The plot of the upcoming two-part Stranger Things finale remains a great mystery. Netflix isn’t giving away a single detail; nor, for that matter, are the cast, production team or publicity department. But nature abhors a vacuum so, in lieu of any official details, I will tell you what I want from the season finale. And what I want is a bloodbath.
I mean it. I want the Red Wedding in an ironic period-era baseball cap. I want it to be a cross between the first part of Saving Private Ryan and the last part of The Wild Bunch. When the credits roll on episode nine, I want a maximum of four primary characters still alive.
If you have seen any of season four, you will know why. Stranger Things may have started off as a cute little sci-fi show about kids battling a monster, but the thing has got ungainly. The initial crew remains, but so does just about everyone they have met along the way, and they all need tending to. Brett Gelman’s character? He needs a plot. Erica, Lucas’s smart-alec little sister? She needs a plot. Steve, the antagonist turned self-perpetuating meme generator? He needs a plot, and so does his co-worker from season three. Anyone who appeared even fleetingly in any previous Stranger Things episode is now a fully fledged character, which has made this season a ponderous slog at times.
Will things tighten up for the finale? Hardly. It has already been announced that episode nine alone will be two and a half hours long (as long as The Dark Knight, if you are counting), but that running time could easily be filled by the cast patiently standing in line and saying hello to the camera one by one.
What I am trying to say is that somewhere along the line, Stranger Things stopped being a TV show. It has become something else entirely. One equivalent is Harry Potter; a book series that lost its ability to self-edit as it went along. I might be wrong, but I heard that Harry Potter and the Deathly Hallows is so huge that each copy technically qualifies as a continent.
Or maybe it’s better to look at it like the Marvel Cinematic Universe. Like Marvel, Stranger Things is wildly popular. Like Marvel, it offers its content in vast, interconnected chunks. Like Marvel, it revolves around a mythology that has got out of hand. Like Marvel, it operates a strict no-spoiler policy that is regularly undone by its own merchandise. It has a huge cast, and most of the characters are apparently impervious to death. Perhaps it’s time to start thinking of Stranger Things as a franchise rather than a TV show.
These swollen running times are indicative of a larger trend, too. Streaming has allowed running times to balloon so much that start and finish times no longer mean anything to viewers. Martin Scorsese’s The Irishman was so punishingly long that people routinely chopped it into three parts and watched over the course of a week. And the easiest way to watch Peter Jackson’s Get Back was to grab half an hour here and there when you had a moment.

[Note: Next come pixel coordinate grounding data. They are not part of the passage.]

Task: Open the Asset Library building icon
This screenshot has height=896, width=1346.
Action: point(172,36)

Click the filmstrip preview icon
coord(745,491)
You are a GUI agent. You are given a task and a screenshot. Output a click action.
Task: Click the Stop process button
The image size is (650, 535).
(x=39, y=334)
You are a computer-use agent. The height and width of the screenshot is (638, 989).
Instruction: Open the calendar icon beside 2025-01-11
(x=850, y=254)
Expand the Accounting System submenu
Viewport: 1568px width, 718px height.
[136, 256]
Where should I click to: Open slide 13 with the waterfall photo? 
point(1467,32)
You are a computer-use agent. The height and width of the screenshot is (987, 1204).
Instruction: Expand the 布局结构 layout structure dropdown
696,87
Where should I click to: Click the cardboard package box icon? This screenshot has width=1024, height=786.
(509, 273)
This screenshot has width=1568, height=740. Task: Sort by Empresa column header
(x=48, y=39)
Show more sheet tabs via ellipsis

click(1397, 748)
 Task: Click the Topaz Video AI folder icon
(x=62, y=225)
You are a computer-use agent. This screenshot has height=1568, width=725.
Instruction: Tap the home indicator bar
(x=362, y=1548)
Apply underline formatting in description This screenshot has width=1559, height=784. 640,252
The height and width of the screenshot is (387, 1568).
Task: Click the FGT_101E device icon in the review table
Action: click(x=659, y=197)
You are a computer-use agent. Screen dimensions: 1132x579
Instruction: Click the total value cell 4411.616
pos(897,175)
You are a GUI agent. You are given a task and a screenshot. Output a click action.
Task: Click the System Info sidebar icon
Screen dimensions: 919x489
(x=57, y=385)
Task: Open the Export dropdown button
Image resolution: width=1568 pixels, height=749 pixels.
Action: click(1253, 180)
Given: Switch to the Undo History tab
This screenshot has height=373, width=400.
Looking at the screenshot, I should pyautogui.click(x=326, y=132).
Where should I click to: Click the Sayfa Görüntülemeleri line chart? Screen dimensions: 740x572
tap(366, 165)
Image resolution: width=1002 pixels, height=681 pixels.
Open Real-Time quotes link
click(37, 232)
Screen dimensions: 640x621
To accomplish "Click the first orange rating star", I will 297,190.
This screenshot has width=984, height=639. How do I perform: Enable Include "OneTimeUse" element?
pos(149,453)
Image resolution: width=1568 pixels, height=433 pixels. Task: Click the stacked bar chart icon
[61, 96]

The same goes for Stranger Things. Two and a half hours is a hell of a time commitment for viewers, especially parents (like me) who barely ever get time to themselves. I know I won’t be able to watch episode nine in one go. The question is how long it will take me to get through it all. Two days? Three? Four?
This is why I want the finale to end with Vecna winning. I want to get rid of everyone who isn’t integral to the plot. That way, season five can snap back into a recognisable shape: a bunch of kids fighting the devil while referencing Teen Wolf. It would be perfect. And every episode would be 45 minutes long, which would obviously be better still.